How to Import FxJournalStats Trades into Notion

    Updated: June 12, 2026

    FxJournalStats can export your uploaded platform trades in a Notion-friendly CSV format. This is useful when you analyze trades from platforms like TradingView, MT5, cTrader, Tradovate, or Custom Upload, then want to bring those trades back into a Notion trading journal.

    The Notion CSV export focuses on clean journal fields such as Account, Date, Direction, Pairs, and Profit/Loss. Optional journal fields like model, tags, rating, and session are left blank so you can fill them inside Notion.

    Before You Start #

    You need:

    • Uploaded trades in FxJournalStats.
    • A Notion trading journal database.
    • Matching or similar database columns for Account, Date, Direction, Pairs, and Profit/Loss.

    If you do not already have a trading journal database, duplicate the FxJournalStats Notion trading journal template first. The template gives you a database with the right trading journal structure before you import your CSV.

    Importing into an existing database is recommended. If you import the CSV into a blank Notion page, Notion may create a brand new database and guess the property types incorrectly. For example, fields like Followed rules may become text instead of a checkbox, or Profit/Loss may need to be changed manually to a number property.

    If your Notion database uses formula columns for values like DOW, Month, Year, WIN, or BE, keep those formulas in Notion. The CSV export does not need to fill them.

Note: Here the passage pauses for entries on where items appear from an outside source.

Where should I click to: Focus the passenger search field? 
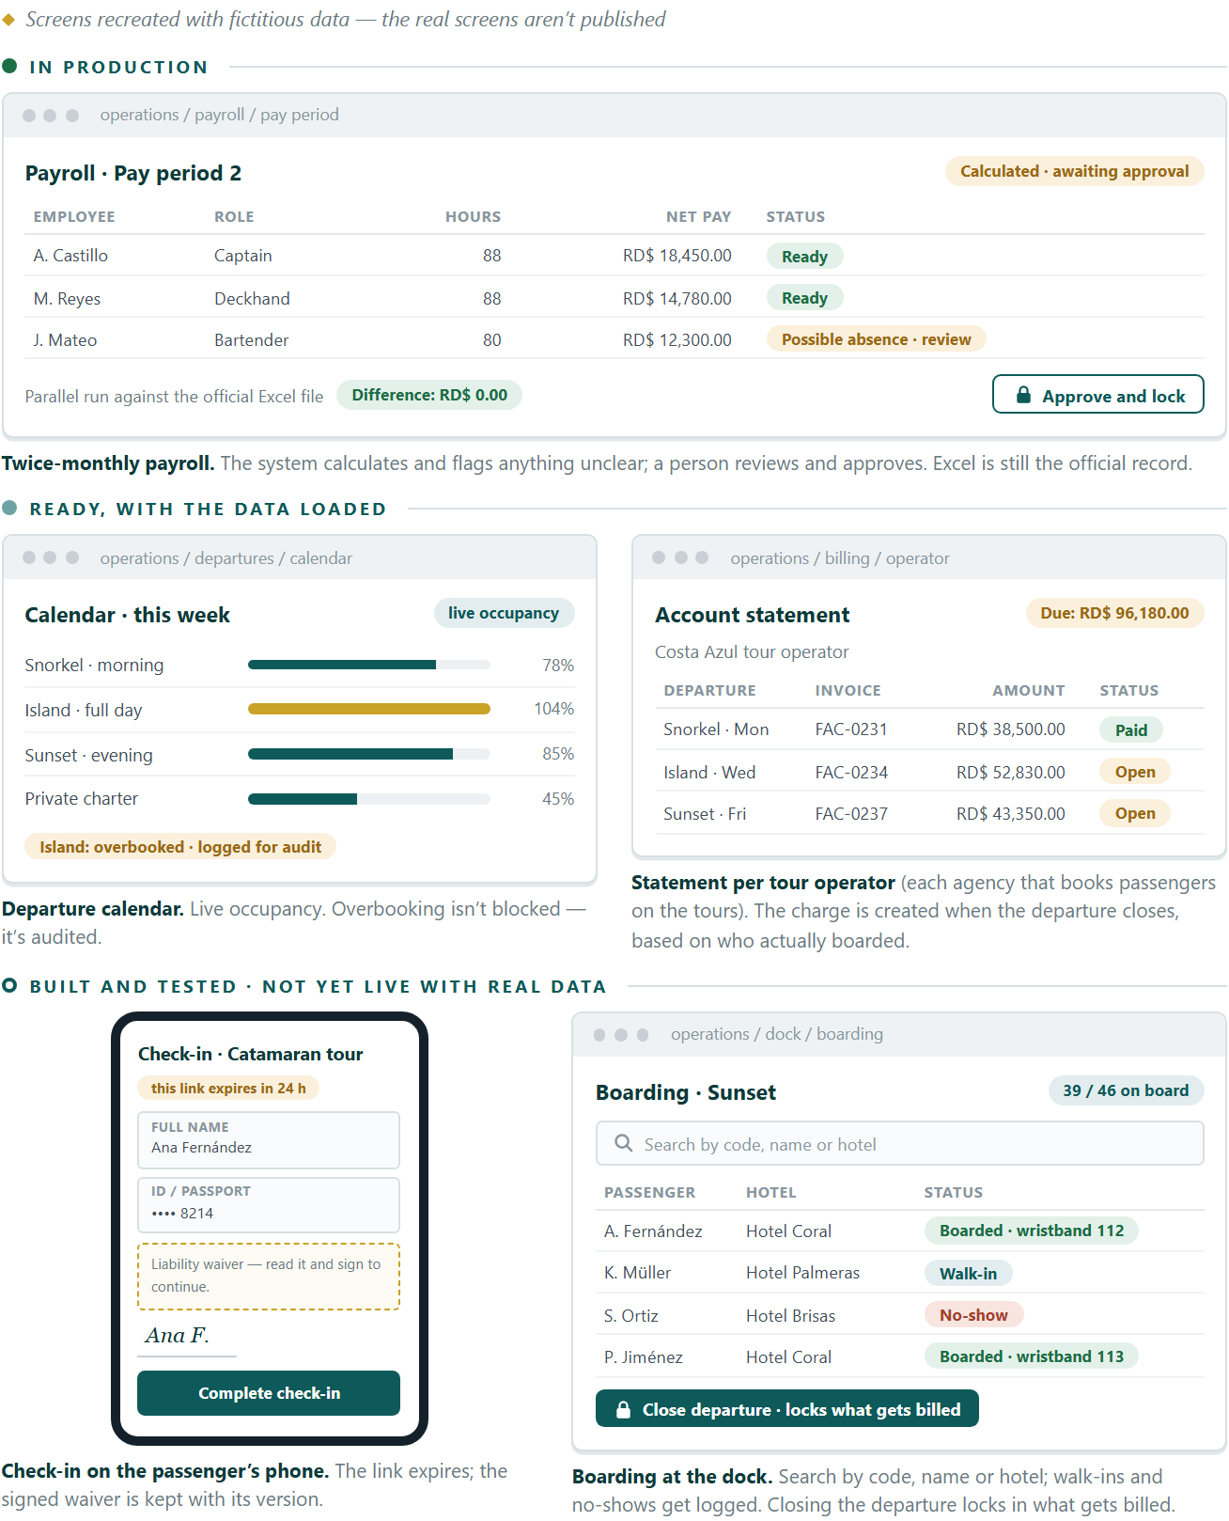coord(900,1144)
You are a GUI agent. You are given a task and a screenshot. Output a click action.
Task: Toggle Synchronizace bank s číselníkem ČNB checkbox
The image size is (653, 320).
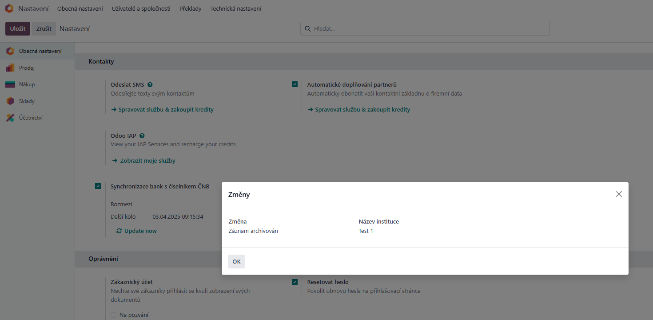click(98, 186)
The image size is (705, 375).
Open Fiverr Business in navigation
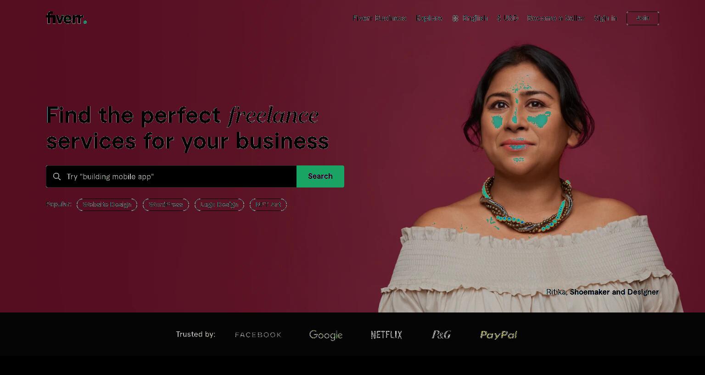tap(380, 18)
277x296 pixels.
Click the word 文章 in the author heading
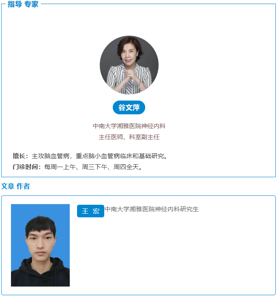click(8, 186)
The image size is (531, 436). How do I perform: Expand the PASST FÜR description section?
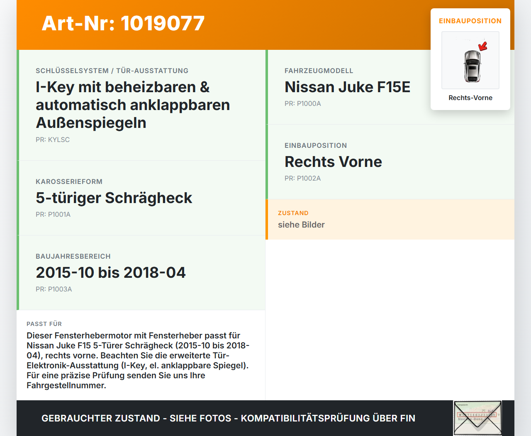(141, 355)
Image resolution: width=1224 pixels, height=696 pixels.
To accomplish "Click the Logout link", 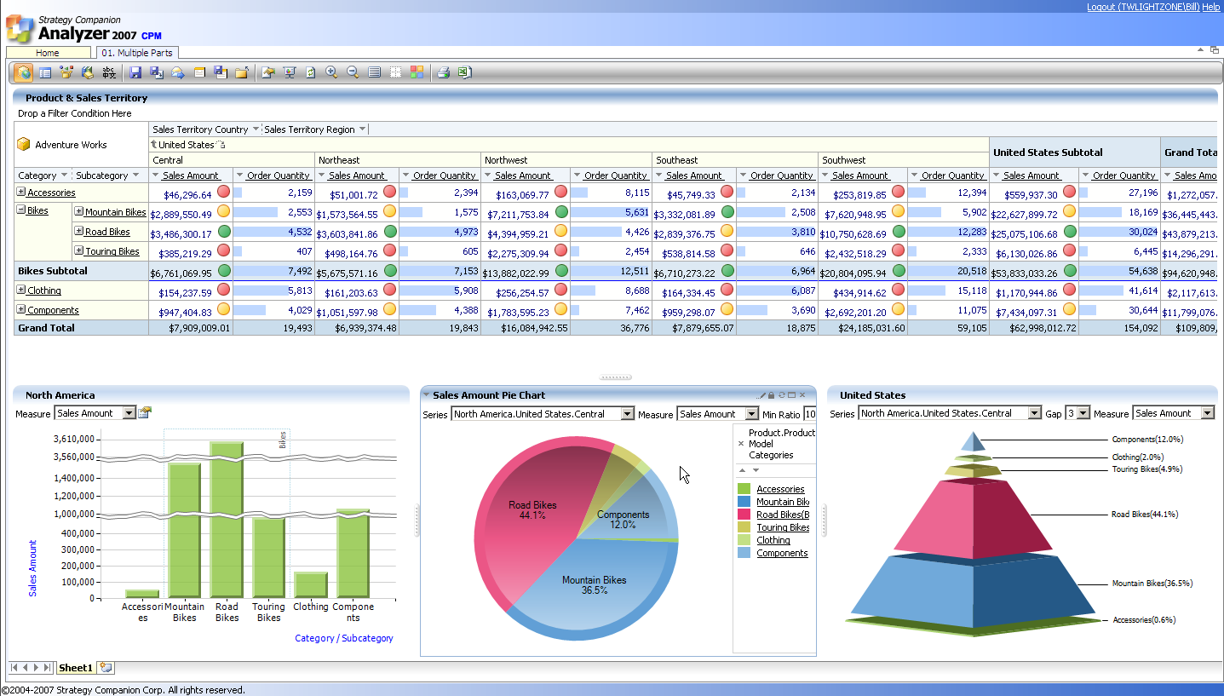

    Step 1: Open Upload Settings #

    1. Filter the Trades You Want to Export #

    • Go to Upload -> Settings page.
    • Use the account, date, and trade filters to choose the trades you want to send to Notion.

    Note: Only the currently filtered trades are included in the export, so check your filters before downloading the file. If you already imported older trades into Notion, filter the Upload page to only the new trades you want to add next. For example, use today's date range when you only want to add today's trades.

    2. Export Data #

    • Find the Data Export card.
    • Click Export for Notion to download a Notion-ready CSV file.

    upload settings

    Step 2: Import the CSV into Notion #

    1. Import Your Trades into a Notion Database #

    • Open the existing Notion database where you track trades.
    • Click the "..." button in the top-right corner and select "Import". notion menu
    • Click the “No, import here” button to import trades to the current database. notion import here

    2. Map the CSV Columns to Your Database Properties #

    • After uploading the CSV, click "Map CSV headers" button. Map CSV
    • Map CSV columns to Notion database properties: notion CSV Mapping
    • Once you have finished mapping the columns, click "Import CSV".

    Step 3: Confirm the Imported Fields #

    After the import, check that the important columns landed in the right places.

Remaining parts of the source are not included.